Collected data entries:
□ □ □ □ □
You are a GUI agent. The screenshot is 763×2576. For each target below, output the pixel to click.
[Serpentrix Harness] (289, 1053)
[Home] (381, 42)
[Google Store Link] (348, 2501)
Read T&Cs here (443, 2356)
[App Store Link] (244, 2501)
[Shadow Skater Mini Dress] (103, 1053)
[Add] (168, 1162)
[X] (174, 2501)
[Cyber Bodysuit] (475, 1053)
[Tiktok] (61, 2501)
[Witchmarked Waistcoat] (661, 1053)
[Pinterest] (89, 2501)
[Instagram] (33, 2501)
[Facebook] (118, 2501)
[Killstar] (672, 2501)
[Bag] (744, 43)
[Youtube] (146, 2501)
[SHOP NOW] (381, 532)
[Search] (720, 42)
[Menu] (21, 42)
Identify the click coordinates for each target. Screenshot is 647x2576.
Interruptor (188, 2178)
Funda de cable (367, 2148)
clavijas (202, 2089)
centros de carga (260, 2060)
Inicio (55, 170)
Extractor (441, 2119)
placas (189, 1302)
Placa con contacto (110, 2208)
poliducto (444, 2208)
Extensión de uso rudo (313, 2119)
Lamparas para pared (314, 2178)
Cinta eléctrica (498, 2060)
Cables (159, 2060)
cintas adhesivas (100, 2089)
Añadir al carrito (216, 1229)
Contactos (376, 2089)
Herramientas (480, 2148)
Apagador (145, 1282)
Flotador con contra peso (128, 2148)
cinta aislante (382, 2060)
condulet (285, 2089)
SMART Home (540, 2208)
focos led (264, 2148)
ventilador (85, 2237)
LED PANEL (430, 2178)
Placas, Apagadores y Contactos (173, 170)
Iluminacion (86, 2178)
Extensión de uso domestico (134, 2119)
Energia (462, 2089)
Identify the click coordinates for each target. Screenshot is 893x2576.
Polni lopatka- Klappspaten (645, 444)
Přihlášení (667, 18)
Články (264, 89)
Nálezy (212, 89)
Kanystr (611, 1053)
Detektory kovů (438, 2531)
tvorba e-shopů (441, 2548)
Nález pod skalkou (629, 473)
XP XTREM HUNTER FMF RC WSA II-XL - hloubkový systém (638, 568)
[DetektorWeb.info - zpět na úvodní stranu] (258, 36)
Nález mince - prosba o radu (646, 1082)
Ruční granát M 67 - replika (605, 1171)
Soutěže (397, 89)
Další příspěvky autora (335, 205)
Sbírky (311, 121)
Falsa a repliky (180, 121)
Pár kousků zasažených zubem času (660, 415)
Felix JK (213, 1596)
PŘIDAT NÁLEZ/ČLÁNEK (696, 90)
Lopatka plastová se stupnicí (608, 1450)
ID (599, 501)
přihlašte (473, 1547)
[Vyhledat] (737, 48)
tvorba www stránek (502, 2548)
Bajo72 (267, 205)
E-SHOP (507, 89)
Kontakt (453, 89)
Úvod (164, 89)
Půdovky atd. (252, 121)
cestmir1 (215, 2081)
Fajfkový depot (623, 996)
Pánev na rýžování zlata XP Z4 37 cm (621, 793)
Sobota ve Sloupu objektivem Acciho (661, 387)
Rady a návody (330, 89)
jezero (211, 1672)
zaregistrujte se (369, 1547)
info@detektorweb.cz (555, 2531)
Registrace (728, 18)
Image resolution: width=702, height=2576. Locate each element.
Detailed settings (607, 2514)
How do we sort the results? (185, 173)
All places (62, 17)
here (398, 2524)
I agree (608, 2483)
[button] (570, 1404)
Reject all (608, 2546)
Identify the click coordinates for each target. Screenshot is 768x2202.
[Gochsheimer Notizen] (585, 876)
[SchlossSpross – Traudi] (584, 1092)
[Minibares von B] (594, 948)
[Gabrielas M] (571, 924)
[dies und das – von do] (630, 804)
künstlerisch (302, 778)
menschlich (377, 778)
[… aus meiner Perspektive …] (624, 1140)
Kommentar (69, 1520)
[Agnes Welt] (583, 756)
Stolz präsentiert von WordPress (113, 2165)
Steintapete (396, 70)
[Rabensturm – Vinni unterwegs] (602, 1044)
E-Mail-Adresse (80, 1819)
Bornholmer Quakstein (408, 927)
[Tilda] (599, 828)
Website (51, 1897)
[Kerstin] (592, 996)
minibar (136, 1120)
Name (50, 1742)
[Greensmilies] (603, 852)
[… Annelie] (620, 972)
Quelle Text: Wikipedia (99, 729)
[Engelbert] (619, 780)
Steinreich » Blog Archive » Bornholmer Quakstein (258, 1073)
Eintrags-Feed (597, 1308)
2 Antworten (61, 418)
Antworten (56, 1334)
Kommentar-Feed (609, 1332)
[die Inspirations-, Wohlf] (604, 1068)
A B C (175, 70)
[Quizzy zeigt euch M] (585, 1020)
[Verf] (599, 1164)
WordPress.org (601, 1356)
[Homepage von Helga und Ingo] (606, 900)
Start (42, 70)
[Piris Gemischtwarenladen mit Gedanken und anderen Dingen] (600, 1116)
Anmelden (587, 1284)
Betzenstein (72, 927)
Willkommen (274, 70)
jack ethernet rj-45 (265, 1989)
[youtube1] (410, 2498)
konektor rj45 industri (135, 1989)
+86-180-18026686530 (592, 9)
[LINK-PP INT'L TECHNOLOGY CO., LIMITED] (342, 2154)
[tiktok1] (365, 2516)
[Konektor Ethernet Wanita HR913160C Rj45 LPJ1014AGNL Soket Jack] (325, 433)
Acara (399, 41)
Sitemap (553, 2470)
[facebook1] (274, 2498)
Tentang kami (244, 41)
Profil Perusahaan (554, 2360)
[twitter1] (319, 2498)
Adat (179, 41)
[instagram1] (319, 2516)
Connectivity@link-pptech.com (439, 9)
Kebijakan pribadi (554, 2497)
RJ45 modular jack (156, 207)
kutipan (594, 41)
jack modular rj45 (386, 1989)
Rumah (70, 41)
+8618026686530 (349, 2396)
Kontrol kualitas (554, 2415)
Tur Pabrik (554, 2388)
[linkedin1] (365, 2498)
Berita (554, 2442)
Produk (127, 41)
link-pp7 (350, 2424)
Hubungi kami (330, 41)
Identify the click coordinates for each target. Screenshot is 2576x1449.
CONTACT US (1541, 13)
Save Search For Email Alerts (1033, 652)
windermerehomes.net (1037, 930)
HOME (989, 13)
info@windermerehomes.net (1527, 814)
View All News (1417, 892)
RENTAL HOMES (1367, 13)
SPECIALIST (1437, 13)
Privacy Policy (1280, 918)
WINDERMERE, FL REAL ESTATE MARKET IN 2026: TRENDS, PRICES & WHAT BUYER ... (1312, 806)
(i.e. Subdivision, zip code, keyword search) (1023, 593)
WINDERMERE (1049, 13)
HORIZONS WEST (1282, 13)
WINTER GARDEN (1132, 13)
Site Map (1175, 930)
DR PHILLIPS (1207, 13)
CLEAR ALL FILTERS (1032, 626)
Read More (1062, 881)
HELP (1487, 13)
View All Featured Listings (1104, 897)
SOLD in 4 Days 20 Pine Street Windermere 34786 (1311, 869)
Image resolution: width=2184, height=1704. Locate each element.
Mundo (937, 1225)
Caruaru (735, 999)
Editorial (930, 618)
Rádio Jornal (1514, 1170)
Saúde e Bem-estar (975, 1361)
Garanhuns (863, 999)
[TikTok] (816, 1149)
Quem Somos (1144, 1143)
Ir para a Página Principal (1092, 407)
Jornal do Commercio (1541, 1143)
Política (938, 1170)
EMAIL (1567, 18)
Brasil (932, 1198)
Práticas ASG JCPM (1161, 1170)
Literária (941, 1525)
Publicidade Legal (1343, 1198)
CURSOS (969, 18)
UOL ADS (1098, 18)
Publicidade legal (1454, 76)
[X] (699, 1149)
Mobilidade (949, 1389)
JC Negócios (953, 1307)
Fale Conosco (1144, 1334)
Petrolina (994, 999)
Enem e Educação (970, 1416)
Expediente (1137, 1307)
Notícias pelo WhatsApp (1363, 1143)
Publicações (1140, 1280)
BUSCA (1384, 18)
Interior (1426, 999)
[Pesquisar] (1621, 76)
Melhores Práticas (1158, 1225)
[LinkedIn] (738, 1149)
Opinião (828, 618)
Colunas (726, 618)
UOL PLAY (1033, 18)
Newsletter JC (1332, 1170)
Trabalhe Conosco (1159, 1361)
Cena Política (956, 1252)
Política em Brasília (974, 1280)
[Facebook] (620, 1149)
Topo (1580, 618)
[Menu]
□ □ □ □ □
- Task item -
Give back precisely the lines above that start at the line containing "SPECIALIST (1437, 13)" and end at the line containing "Newsletter JC (1332, 1170)", inclusive. No other lines belong in the output.

- Exercise solution -
SPECIALIST (1437, 13)
Privacy Policy (1280, 918)
WINDERMERE, FL REAL ESTATE MARKET IN 2026: TRENDS, PRICES & WHAT BUYER ... (1312, 806)
(i.e. Subdivision, zip code, keyword search) (1023, 593)
WINDERMERE (1049, 13)
HORIZONS WEST (1282, 13)
WINTER GARDEN (1132, 13)
Site Map (1175, 930)
DR PHILLIPS (1207, 13)
CLEAR ALL FILTERS (1032, 626)
Read More (1062, 881)
HELP (1487, 13)
View All Featured Listings (1104, 897)
SOLD in 4 Days 20 Pine Street Windermere 34786 (1311, 869)
Image resolution: width=2184, height=1704. Locate each element.
Mundo (937, 1225)
Caruaru (735, 999)
Editorial (930, 618)
Rádio Jornal (1514, 1170)
Saúde e Bem-estar (975, 1361)
Garanhuns (863, 999)
[TikTok] (816, 1149)
Quem Somos (1144, 1143)
Ir para a Página Principal (1092, 407)
Jornal do Commercio (1541, 1143)
Política (938, 1170)
EMAIL (1567, 18)
Brasil (932, 1198)
Práticas ASG JCPM (1161, 1170)
Literária (941, 1525)
Publicidade Legal (1343, 1198)
CURSOS (969, 18)
UOL ADS (1098, 18)
Publicidade legal (1454, 76)
[X] (699, 1149)
Mobilidade (949, 1389)
JC Negócios (953, 1307)
Fale Conosco (1144, 1334)
Petrolina (994, 999)
Enem e Educação (970, 1416)
Expediente (1137, 1307)
Notícias pelo WhatsApp (1363, 1143)
Publicações (1140, 1280)
BUSCA (1384, 18)
Interior (1426, 999)
[Pesquisar] (1621, 76)
Melhores Práticas (1158, 1225)
[LinkedIn] (738, 1149)
Opinião (828, 618)
Colunas (726, 618)
UOL PLAY (1033, 18)
Newsletter JC (1332, 1170)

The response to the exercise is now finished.